### Written exercise
Reproduce the records below line for line, without any changes.

::::

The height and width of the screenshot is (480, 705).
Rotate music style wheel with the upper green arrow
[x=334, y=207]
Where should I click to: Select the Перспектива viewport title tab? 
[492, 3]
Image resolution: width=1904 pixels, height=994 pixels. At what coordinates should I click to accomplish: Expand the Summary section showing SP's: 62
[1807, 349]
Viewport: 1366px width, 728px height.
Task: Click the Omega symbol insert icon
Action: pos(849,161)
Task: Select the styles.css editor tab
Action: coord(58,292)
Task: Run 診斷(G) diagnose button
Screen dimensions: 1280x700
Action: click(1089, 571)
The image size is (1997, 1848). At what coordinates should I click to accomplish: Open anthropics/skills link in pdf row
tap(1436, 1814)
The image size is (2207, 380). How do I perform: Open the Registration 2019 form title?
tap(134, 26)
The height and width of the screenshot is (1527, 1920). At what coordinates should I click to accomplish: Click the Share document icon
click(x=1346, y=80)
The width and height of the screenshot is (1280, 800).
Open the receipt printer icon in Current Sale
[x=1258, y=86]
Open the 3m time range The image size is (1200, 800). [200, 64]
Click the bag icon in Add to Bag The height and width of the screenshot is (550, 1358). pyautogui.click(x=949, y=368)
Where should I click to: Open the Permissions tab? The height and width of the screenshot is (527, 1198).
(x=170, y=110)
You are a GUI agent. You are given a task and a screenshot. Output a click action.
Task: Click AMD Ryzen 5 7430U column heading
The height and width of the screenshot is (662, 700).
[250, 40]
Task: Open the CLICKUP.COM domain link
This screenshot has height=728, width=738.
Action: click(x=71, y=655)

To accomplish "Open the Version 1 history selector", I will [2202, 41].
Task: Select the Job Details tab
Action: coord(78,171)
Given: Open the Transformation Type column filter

::::

### Answer to the exercise
The height and width of the screenshot is (480, 705).
Rotate music style wheel with the upper green arrow
[x=334, y=207]
Where should I click to: Select the Перспектива viewport title tab? 
[492, 3]
Image resolution: width=1904 pixels, height=994 pixels. At what coordinates should I click to accomplish: Expand the Summary section showing SP's: 62
[1807, 349]
Viewport: 1366px width, 728px height.
Task: Click the Omega symbol insert icon
Action: pos(849,161)
Task: Select the styles.css editor tab
Action: coord(58,292)
Task: Run 診斷(G) diagnose button
Screen dimensions: 1280x700
Action: click(1089, 571)
The image size is (1997, 1848). At what coordinates should I click to accomplish: Open anthropics/skills link in pdf row
tap(1436, 1814)
The image size is (2207, 380). How do I perform: Open the Registration 2019 form title?
tap(134, 26)
The height and width of the screenshot is (1527, 1920). At what coordinates should I click to accomplish: Click the Share document icon
click(x=1346, y=80)
The width and height of the screenshot is (1280, 800).
Open the receipt printer icon in Current Sale
[x=1258, y=86]
Open the 3m time range The image size is (1200, 800). [200, 64]
Click the bag icon in Add to Bag The height and width of the screenshot is (550, 1358). pyautogui.click(x=949, y=368)
Where should I click to: Open the Permissions tab? The height and width of the screenshot is (527, 1198).
(x=170, y=110)
You are a GUI agent. You are given a task and a screenshot. Output a click action.
Task: Click AMD Ryzen 5 7430U column heading
The height and width of the screenshot is (662, 700).
[250, 40]
Task: Open the CLICKUP.COM domain link
This screenshot has height=728, width=738.
Action: click(x=71, y=655)

To accomplish "Open the Version 1 history selector", I will [2202, 41].
Task: Select the Job Details tab
Action: coord(78,171)
Given: Open the Transformation Type column filter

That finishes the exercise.